Argh. So I've been writing and re-writing a comment that I never finish and then which keeps getting lost. Let me try to write a shorter version that I actually get done in one sitting.

I feel pretty good about aligning more with the release cycle. I like the idea that, every release, the teams will get together and do a kind of "release triage", with the goal of assessing:

  • what is the motion towards our Big Goals?
  • what concrete steps can we identify?
    • in particular, which of these steps provide good mentoring opportunities for people who want to get involved in Rust?
  • what unstable features can we move towards stabilization?
  • how have we done with other high-priority bugs and so forth (of course we are also monitoring those as we go)?

From this we can then produce a brief "team status report" -- this would supercede the old weekly reports which didn't work that well. It'd be less frequent and focused on the big goals, and hence a lot more interesting. This could then go into the release announcement, maybe, or else onto an internals post.

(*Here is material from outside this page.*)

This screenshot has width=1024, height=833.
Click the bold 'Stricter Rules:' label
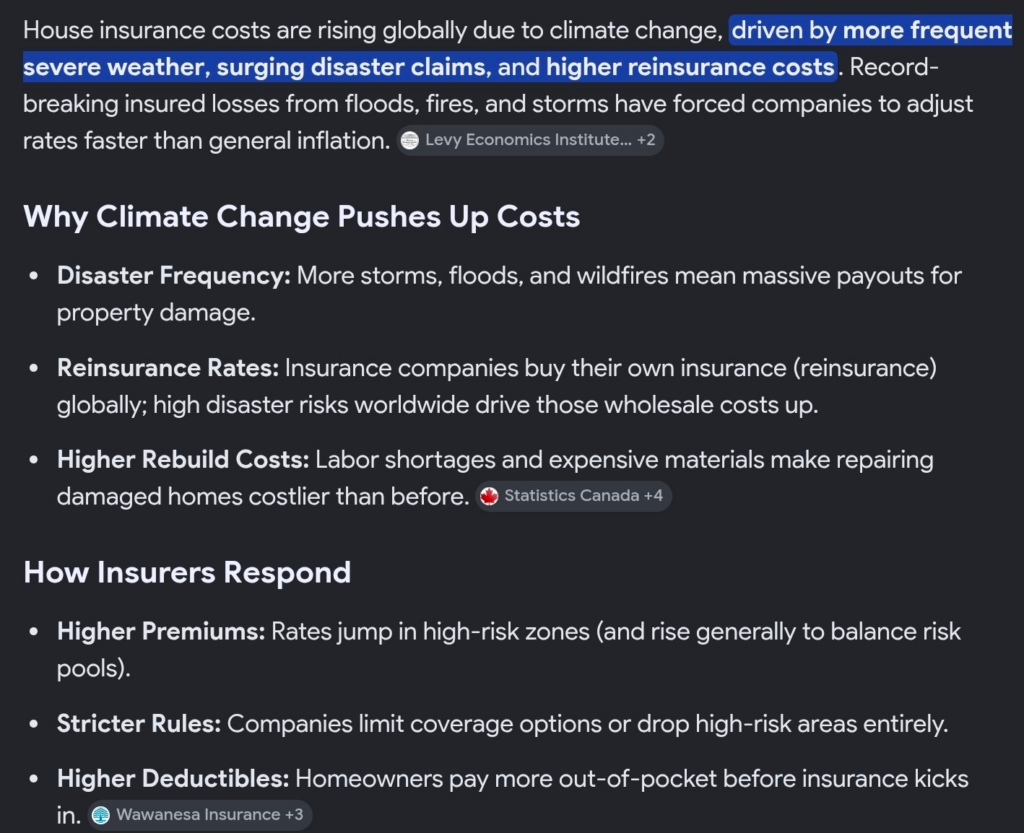138,723
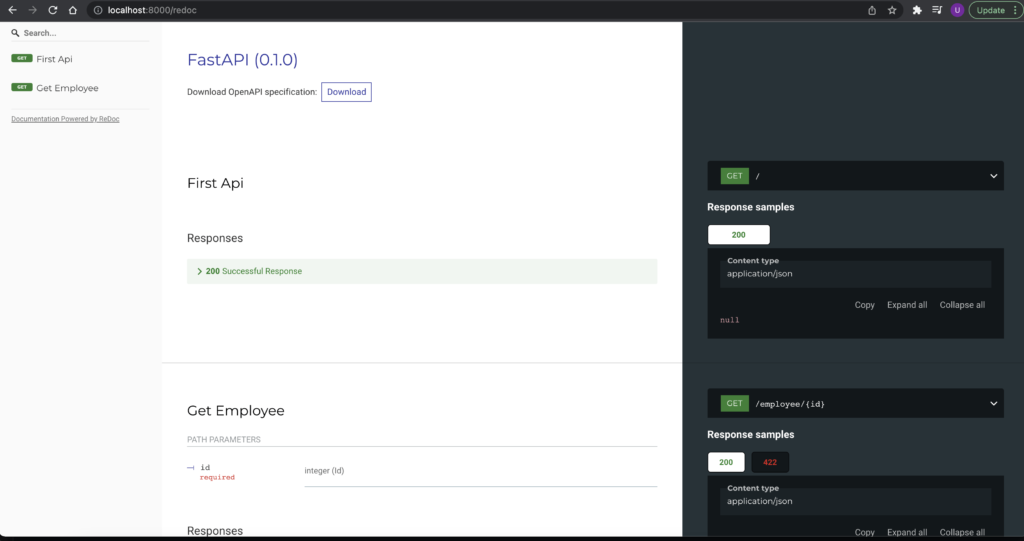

At least in the @rust-lang/compiler and @rust-lang/lang teams, I see many parts of the current weekly meetings being transformed into more async processes:

  • for rfc decision making, we've been moving towards the "async" process discussed on internals. We hope to have bots and other tools but for now we're just doing it manually. It already feels great.
  • for triage, the new triage meeting supercedes a lot of that activity, and I hope that we can do lighter-weight check-ins, as well as using some of the async process mechanics to drive things a bit more naturally that way as well.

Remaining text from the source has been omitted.